Suppose $X, Y$, and $Z$ are topological spaces. If necessary, you may assume that they are nice (manifolds). I am looking for the following result to be true even without this assumption however, so any comments to that effect would also be appreciated.
Let $p:Z\to X$ be a covering map. Let $f:Y\to X$ be a continuous map. Let $x_0\in X$, $y_0\in Y$, $z_0\in Z$ be such that $f(y_0)=x_0=p(z_0)$. Assume that for each loop $\gamma$ at $y_0$ in $Y$, there is a loop $\tilde{\gamma}$ at $z_0$ in $Z$ such that $f\circ \gamma$ is homotopic to $p\circ \tilde{\gamma}$ in $X$ with endpoints both fixed at $x_0$ by the homotopy.
Prove that $f$ lifts to a continuous map $\tilde{f}:Y\to Z$ with $\tilde{f}(y_0)=z_0$.
Overall, it is entirely unclear to me why such a lift should even exist. The standard results concerning relations between fundamental groups are not something that I wish to employ since there are no restrictions on the spaces, nor do I think this would even be helpful.
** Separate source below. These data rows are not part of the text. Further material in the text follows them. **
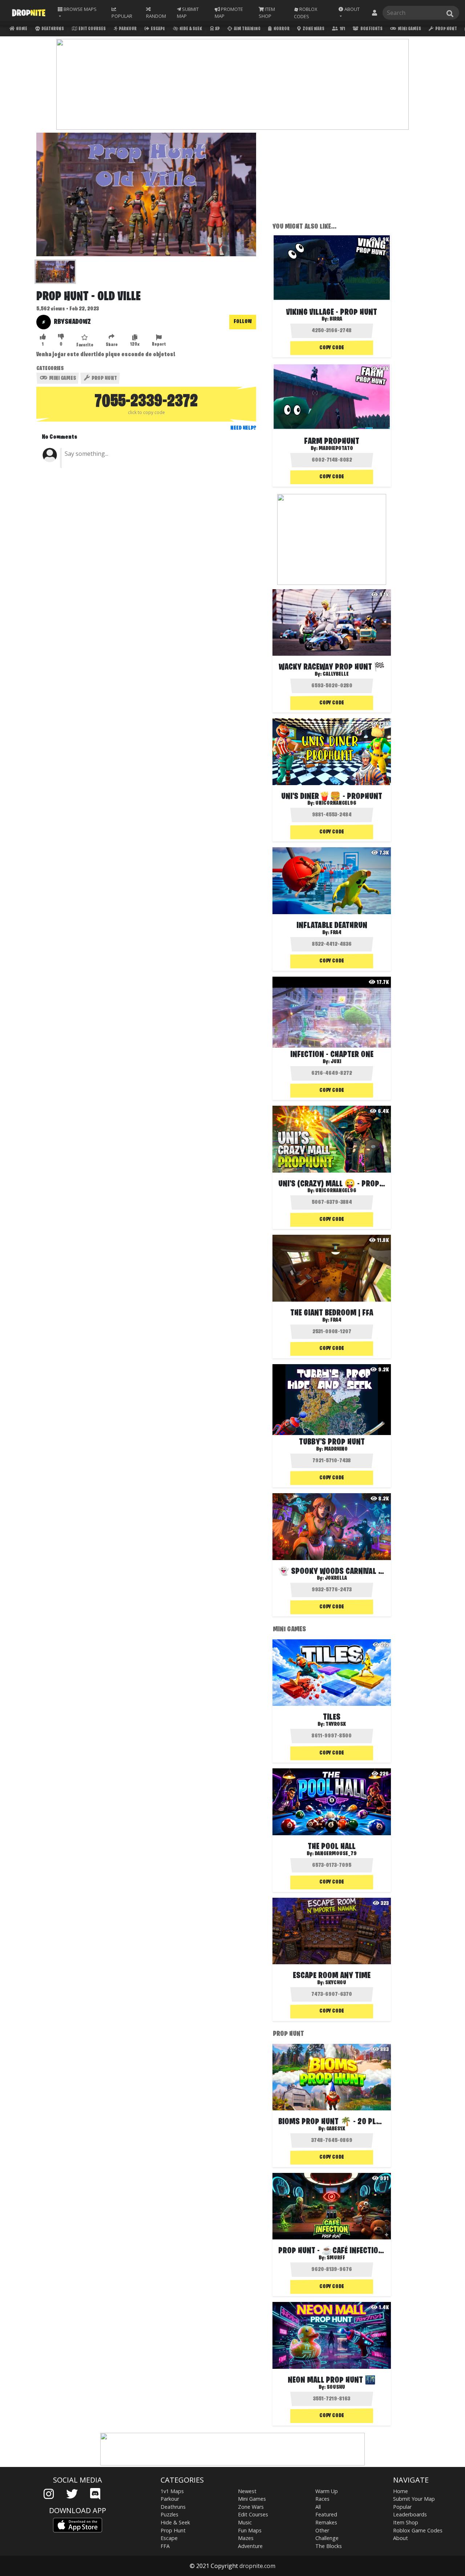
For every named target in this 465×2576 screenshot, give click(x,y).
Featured (326, 2514)
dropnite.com (257, 2566)
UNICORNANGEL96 (335, 803)
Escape (157, 29)
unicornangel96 (335, 1191)
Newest (247, 2491)
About (400, 2538)
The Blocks (328, 2546)
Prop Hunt (445, 29)
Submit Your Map (414, 2498)
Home (21, 29)
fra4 (335, 933)
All (318, 2506)
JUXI (336, 1062)
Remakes (326, 2522)
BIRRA (335, 319)
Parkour (127, 29)
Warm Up (326, 2491)
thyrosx (336, 1724)
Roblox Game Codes (417, 2530)
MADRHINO (336, 1449)
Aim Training (246, 29)
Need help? (243, 428)
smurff (336, 2258)
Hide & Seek (190, 29)
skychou (335, 1983)
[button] (351, 13)
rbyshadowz (72, 322)
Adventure (250, 2546)
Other (322, 2530)
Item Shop (405, 2522)
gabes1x (335, 2129)
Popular (402, 2506)
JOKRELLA (336, 1578)
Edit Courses (92, 29)
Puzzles (169, 2514)
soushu (336, 2387)
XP (217, 29)
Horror (281, 29)
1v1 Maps (172, 2491)
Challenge (327, 2538)
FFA (165, 2546)
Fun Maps (250, 2530)
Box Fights (371, 29)
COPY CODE (331, 348)
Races (322, 2498)
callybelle (336, 674)
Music (245, 2522)
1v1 (342, 29)
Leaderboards (410, 2514)
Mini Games (409, 29)
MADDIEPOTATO (336, 448)
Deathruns (52, 29)
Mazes (246, 2538)
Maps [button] (79, 9)
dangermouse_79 (336, 1854)
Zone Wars (313, 29)
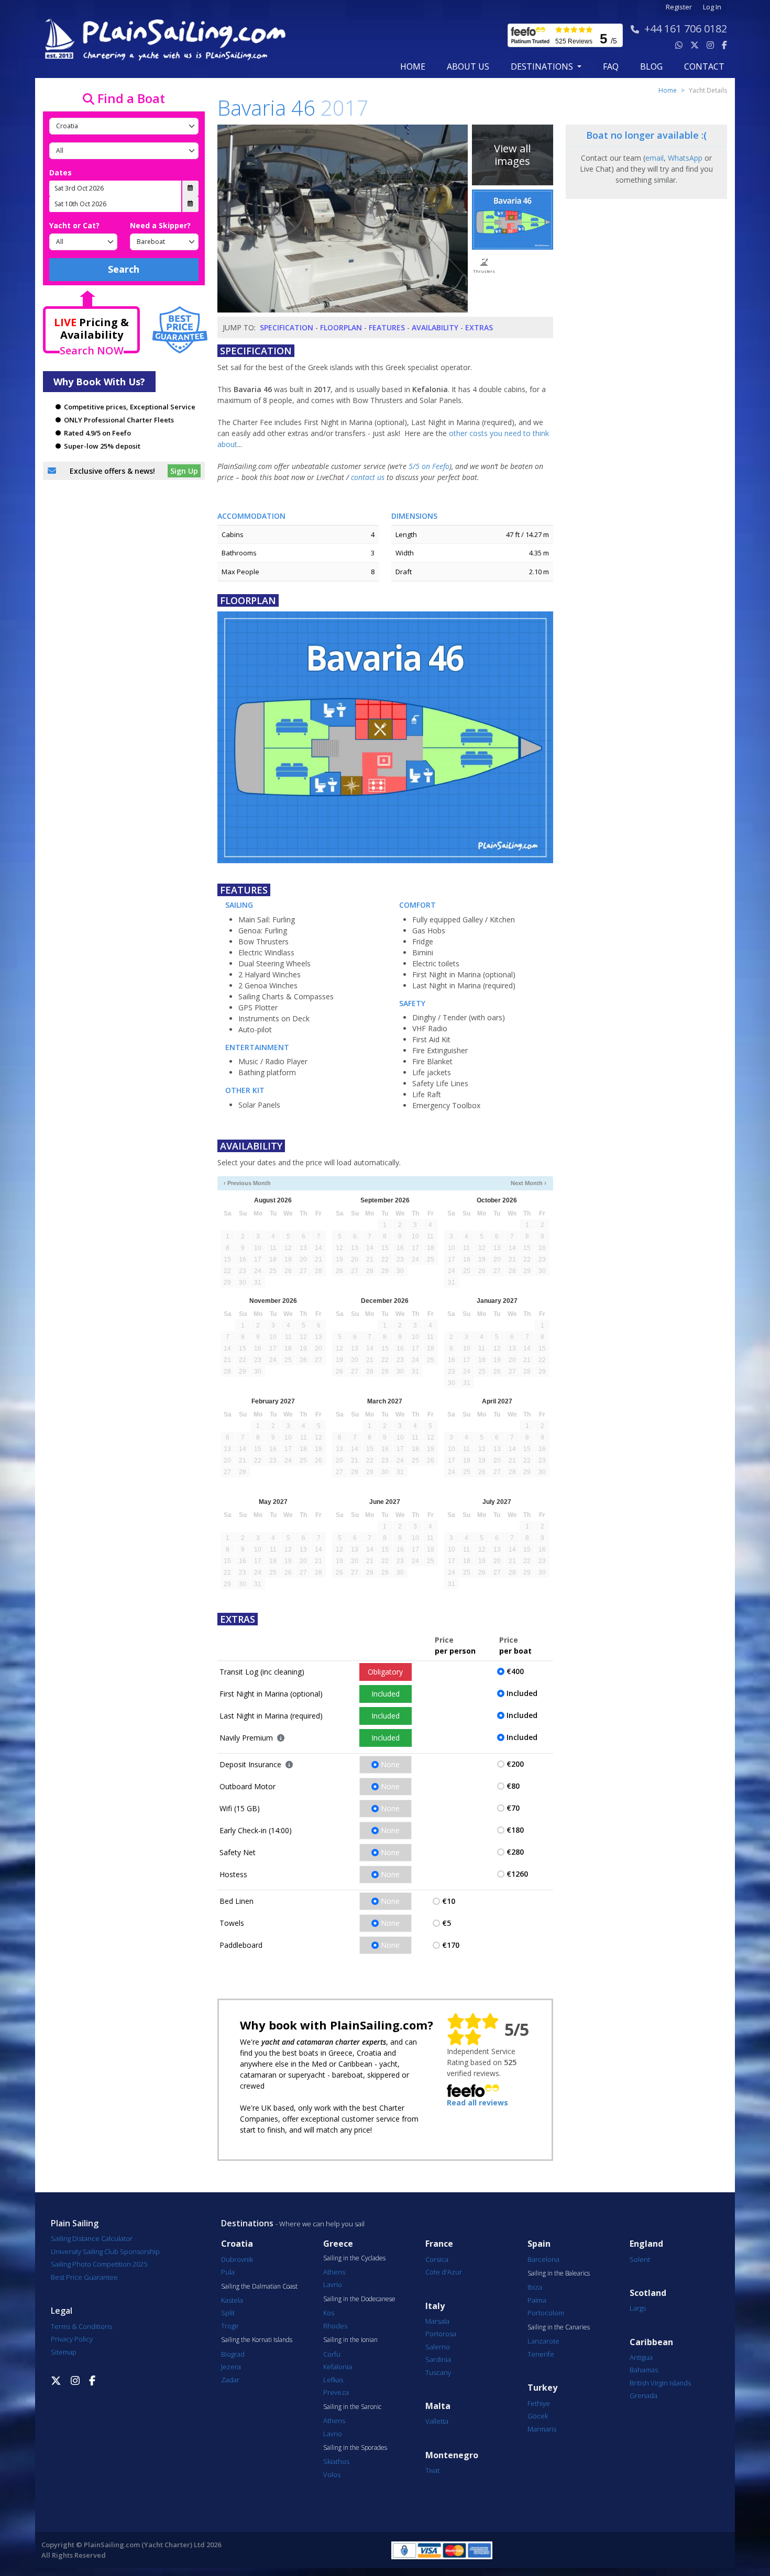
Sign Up (184, 471)
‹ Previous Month (247, 1183)
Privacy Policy (72, 2339)
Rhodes (335, 2325)
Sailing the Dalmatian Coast (259, 2286)
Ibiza (534, 2287)
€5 (446, 1923)
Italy (435, 2306)
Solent (640, 2259)
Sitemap (63, 2352)
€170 (450, 1945)
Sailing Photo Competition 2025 (99, 2264)
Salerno (437, 2346)
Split (228, 2312)
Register (679, 7)
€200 (515, 1764)
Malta (437, 2406)
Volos (331, 2474)
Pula (228, 2272)
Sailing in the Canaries (558, 2327)
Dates (60, 172)
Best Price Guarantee (84, 2277)
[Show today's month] (376, 1183)
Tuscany (438, 2372)
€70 (513, 1808)
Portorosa (440, 2333)
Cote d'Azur (443, 2272)
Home (412, 66)
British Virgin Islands (660, 2383)
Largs (638, 2308)
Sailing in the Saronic (352, 2407)
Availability (435, 327)
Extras (479, 327)
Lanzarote (543, 2341)
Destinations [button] (543, 66)
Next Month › (528, 1183)
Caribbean (651, 2342)
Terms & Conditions (81, 2326)
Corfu (331, 2354)
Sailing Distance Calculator (92, 2238)
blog (651, 66)
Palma (536, 2300)
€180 (515, 1830)
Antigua (641, 2357)
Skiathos (336, 2461)
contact (704, 66)
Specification (286, 327)
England (646, 2244)
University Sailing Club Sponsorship (105, 2251)
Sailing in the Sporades (355, 2447)
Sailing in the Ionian (350, 2340)
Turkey (542, 2388)
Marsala (437, 2321)
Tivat (432, 2470)
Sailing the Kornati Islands (256, 2340)
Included (385, 1694)
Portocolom (545, 2312)
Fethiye (538, 2403)
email (654, 158)
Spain (539, 2244)
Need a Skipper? (160, 225)
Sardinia (438, 2359)
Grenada (643, 2395)
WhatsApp (685, 158)
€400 (515, 1671)
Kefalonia (337, 2366)
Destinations (247, 2223)
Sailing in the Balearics (558, 2273)
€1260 (517, 1874)
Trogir (230, 2325)
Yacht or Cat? (74, 225)
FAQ (611, 66)
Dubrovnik (237, 2259)
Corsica (436, 2259)
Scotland (648, 2293)
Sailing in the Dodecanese (359, 2299)
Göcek (537, 2416)
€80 (513, 1786)
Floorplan (341, 327)
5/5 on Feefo (429, 466)
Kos (328, 2312)
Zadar (230, 2379)
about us (468, 66)
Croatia (237, 2244)
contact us (367, 477)
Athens (334, 2272)
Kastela (232, 2300)
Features (387, 327)
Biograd (233, 2354)
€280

Any comments at all would be appreciated.
You say you do not want to use fundamental groups, but this does not make sense.
In terms of fundamental groups, your condition means that $f_*(\pi_1(Y,y_0)) \subset p_*(\pi_1(Z,z_0))$. It is a well-known theorem that for $Y$ path-connected and locally path-connected this condition is equivalent to the existence of a lift of $f$. See for example Proposition 1.33 in Hatcher's "Algebraic Topology". Hatcher also gives an example showing that the local path-connectedness assumption cannot be omitted.
You can of course copy Hatcher's (fairly short) proof without mentioning fundamental groups, but what would be the benefit?